Invalid Yubikey OTP provided

I Just set up Vaultwarden for the first time and all is working fine except the registering my Yubikey keys. When saving the Yubikey I get the notification “An error has occurred. Invalid Yubikey OTP provided“. I have tried several Yubikeys (2x Yubikey 5 NFC and 2x Yubikey 5c NFC) all with the same outcome. All the keys validate successful at the Yubico OTP Demo site Yubico demo website.

20221204

The Bitwarden log logged the following events:

[2022-12-04 14:11:05.972][error][ERROR] Invalid Yubikey OTP provided.
[CAUSE] Network(
    reqwest::Error {
        kind: Builder,
        source: RelativeUrlWithoutBase,
    },
)
[2022-12-04 14:11:05.973][response][INFO] (activate_yubikey_put) PUT /api/two-factor/yubikey => 400 Bad Request

I did find some similar posts on the forum and on Github, but none gave a solution.

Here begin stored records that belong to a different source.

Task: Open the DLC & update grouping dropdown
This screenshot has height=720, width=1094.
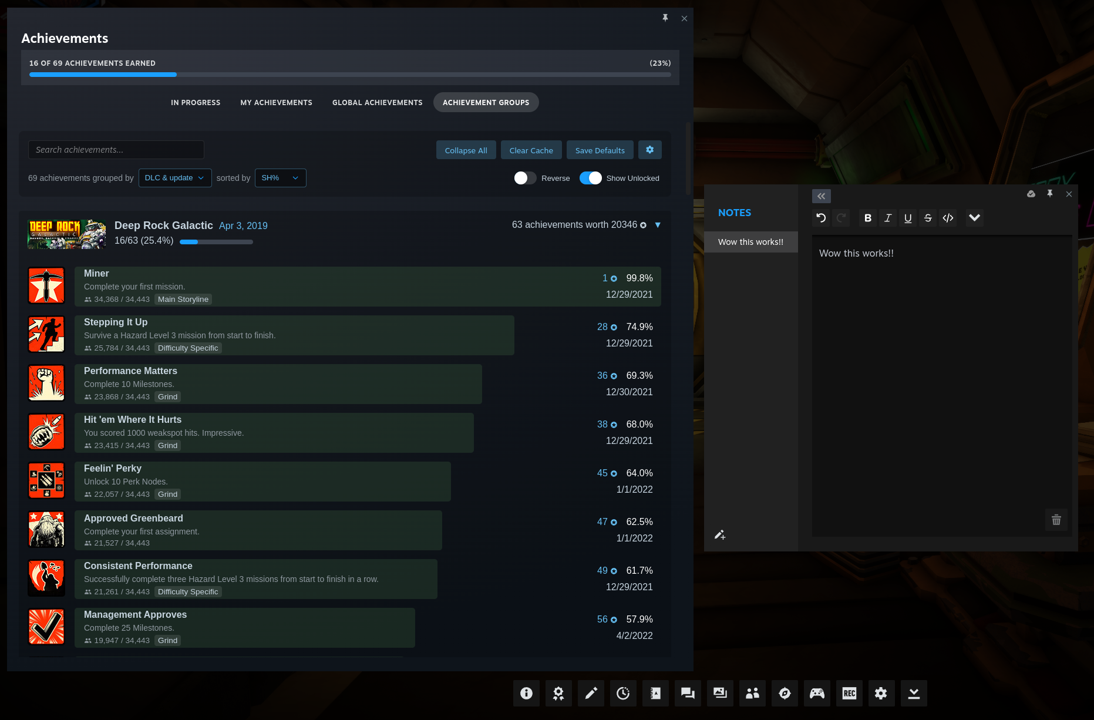Action: (x=175, y=178)
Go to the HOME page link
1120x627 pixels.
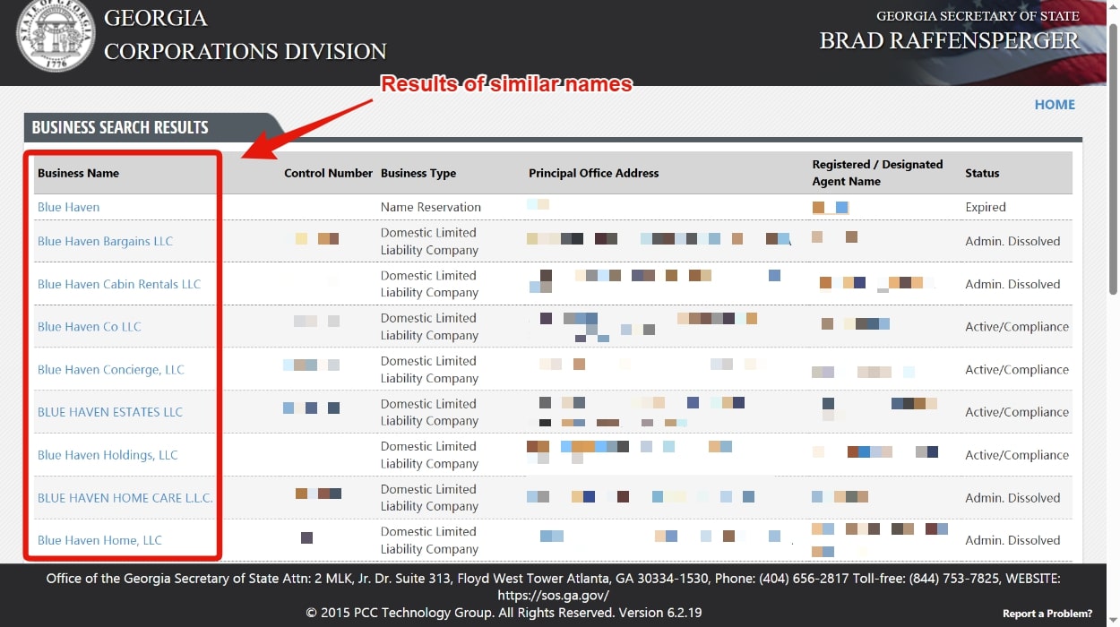pos(1054,105)
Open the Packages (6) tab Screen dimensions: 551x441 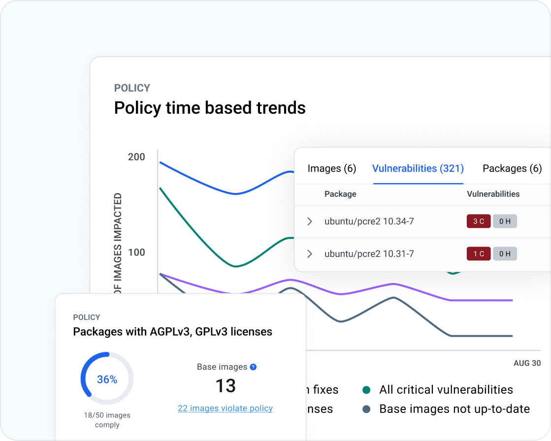tap(512, 168)
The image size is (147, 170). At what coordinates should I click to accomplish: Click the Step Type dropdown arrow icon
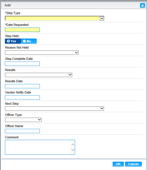102,18
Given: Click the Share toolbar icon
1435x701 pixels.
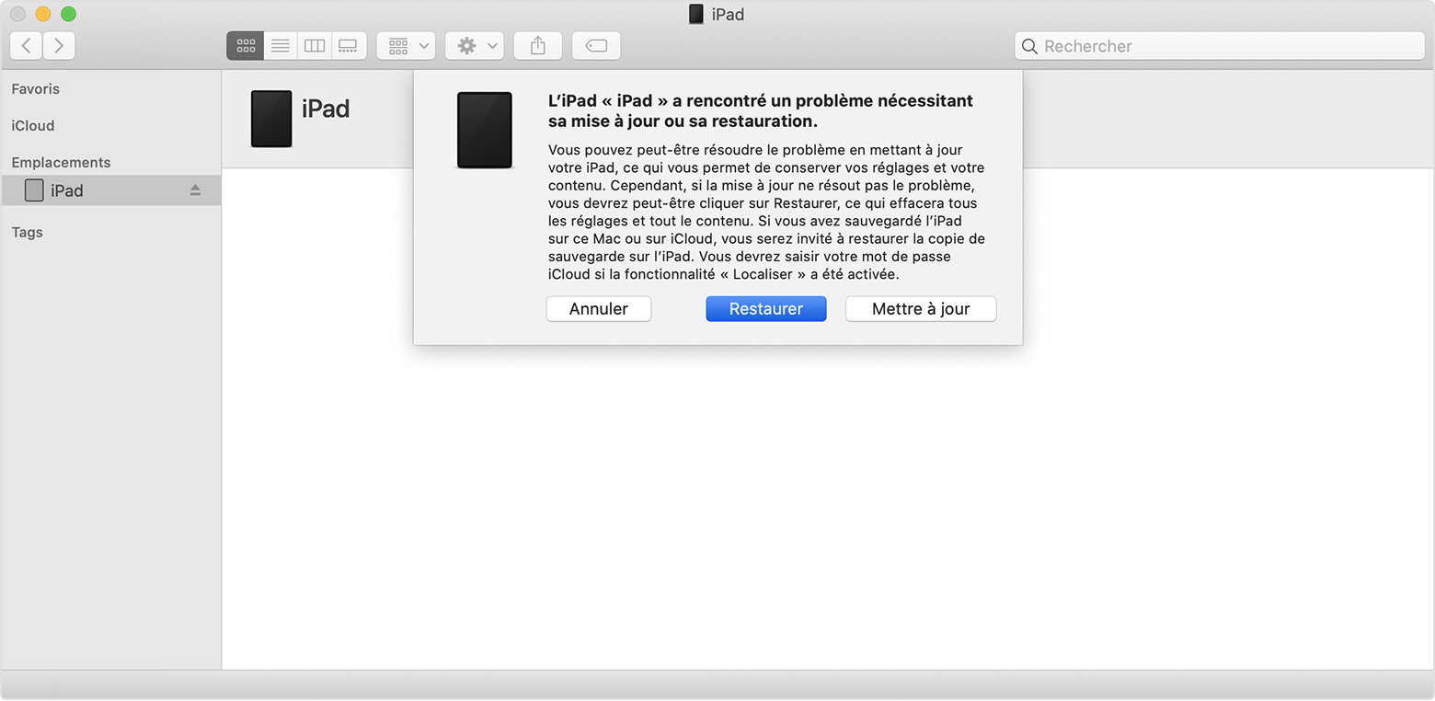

One forum post (2FA OTP Error with Yubikey 5C NFC) had explained the exact same behaviour. I can confirm that i have a valid cert and valid domain configuration as you can see in the support sting below (Domain Configuration Check and HTTPS Check are true).

Your environment (Generated via diagnostics page)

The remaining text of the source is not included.